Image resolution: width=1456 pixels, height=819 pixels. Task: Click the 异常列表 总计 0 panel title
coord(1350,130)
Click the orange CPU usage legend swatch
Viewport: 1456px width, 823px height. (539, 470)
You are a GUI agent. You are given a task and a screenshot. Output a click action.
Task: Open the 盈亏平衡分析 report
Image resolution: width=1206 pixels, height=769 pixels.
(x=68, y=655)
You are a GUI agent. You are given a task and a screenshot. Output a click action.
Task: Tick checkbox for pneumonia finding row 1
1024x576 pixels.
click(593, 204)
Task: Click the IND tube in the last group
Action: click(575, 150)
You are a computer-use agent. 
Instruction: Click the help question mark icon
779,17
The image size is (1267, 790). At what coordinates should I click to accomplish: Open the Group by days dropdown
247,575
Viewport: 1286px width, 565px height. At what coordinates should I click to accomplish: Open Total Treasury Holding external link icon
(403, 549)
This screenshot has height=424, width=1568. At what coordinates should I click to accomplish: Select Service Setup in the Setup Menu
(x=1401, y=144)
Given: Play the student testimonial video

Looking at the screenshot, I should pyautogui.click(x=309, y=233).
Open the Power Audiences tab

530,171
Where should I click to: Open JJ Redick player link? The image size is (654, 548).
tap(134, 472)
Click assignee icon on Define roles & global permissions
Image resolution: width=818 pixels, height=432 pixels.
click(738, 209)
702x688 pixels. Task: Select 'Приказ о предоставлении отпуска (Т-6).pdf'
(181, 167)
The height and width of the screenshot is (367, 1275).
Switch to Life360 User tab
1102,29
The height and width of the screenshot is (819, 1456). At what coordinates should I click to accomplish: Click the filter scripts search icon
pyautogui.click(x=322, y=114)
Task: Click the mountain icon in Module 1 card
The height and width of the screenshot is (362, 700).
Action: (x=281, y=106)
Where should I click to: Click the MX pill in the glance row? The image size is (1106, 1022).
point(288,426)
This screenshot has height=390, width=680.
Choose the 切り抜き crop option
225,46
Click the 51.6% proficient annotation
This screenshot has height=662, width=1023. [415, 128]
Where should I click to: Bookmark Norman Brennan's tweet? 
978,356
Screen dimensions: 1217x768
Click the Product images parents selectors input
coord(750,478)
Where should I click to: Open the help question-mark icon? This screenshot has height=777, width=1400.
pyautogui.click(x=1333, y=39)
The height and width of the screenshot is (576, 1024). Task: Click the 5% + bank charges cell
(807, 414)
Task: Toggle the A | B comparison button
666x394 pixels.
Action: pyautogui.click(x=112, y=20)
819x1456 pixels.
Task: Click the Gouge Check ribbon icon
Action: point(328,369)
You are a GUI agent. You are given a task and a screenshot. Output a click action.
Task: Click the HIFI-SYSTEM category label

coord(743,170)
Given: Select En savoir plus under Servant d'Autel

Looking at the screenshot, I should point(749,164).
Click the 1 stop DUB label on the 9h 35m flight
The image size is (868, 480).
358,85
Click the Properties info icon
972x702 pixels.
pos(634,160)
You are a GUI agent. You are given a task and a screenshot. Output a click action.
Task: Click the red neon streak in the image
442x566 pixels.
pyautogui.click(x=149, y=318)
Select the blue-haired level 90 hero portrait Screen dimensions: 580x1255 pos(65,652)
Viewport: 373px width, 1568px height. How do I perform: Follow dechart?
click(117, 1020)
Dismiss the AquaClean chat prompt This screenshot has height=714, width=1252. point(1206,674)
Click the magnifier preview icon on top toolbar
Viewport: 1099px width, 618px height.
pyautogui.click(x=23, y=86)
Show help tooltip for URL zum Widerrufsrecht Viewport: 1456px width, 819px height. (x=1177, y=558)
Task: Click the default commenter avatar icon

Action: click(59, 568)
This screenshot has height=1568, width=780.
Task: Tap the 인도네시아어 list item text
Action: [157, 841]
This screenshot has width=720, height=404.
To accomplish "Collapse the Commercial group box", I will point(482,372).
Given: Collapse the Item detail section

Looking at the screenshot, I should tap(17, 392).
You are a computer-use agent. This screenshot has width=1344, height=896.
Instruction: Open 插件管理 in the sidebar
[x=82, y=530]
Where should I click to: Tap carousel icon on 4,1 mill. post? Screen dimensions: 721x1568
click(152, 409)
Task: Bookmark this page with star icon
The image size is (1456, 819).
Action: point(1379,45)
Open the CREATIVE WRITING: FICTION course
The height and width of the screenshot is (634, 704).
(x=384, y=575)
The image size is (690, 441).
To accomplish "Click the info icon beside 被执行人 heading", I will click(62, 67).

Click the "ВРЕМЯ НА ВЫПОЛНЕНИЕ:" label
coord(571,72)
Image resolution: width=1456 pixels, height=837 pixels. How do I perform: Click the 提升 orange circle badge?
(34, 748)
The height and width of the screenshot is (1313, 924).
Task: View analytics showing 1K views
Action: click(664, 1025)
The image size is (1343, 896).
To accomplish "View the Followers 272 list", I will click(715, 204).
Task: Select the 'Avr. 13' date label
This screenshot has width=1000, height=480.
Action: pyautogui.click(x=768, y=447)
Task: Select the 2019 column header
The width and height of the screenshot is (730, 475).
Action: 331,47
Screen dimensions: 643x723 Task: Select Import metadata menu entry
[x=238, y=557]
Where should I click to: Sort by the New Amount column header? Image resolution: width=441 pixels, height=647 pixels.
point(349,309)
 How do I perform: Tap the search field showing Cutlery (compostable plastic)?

Exercise instructions:
Scale the items starting with the line containing "Where should I click to: Tap" and going on through the line containing "click(152, 409)". Reproduce only these lines, requests included, with each coordinate in the answers multiplied by 0.55 and rounded to a whole number, halves up.

Finished task:
Where should I click to: Tap carousel icon on 4,1 mill. post? Screen dimensions: 721x1568
click(84, 225)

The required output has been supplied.